▸ **TEXT SEGMENT**:
* BEGIN *

An MP5A2 [1] weighs 2.5 kilos. 100 rounds of 10mm weighs 2.3 kilos. Add the
weight of a drum magazine.

Can the model used carry 4.8 (+) kilograms? 10 and 1/2 pounds seems like a
load.

[1] Going with the first SMG model that came to mind. [2] 1 of three calibers
an MP5 can fire.

------
drats
Impressive but fake.

    
    
      It looks like it's a textured object before take-off.
      Inconsistent dust when taking off the first time. 
      His piloting of it is too good. 
      Needlessly fake distortions on the video feed. 
      No recoil on the video feed. 
      Sound too much like a helicopter and not an electric
      quadrocopter in first scene. 
      Weird recoil when it's in the air shooting.
      Doesn't interact with the dust properly in mid-air. 
      Lack of dust when on its way to the window.

* END *

▸ **REQUIRED TASKS**:
[1] In the forum thread about the armed quadrocopter video, how much does an MP5A2 weigh?
[2] Write the next part of the forum thread about the armed quadrocopter video, picking up after its final line.

▸ **SUPPLIED MATERIAL**:
* BEGIN *

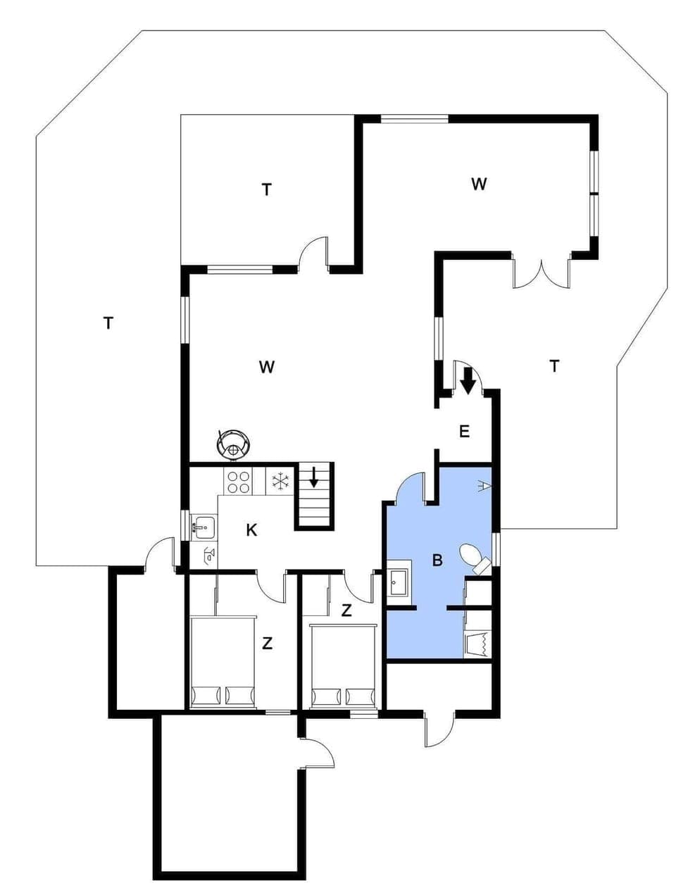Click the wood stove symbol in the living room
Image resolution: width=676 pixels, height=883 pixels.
234,443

* END *

▸ **RESPONSES BY TASK**:
[1] 2.5 kilos.

[2]
      Piloting far too perfect through the window.
      Final explosion does not center on the drone but other parts of the car. 
      He mentions it's going to be in an upcoming computer game.  
    

The reason people believe it's real is that the CGI is almost out of the
uncanny valley and the rest is covered by the fact it's totally plausible. I
have been waiting to see such a device for a few years now and there are no
doubt quite a few similar machines in a prototype stage from various
companies.

------
jstalin
Good god.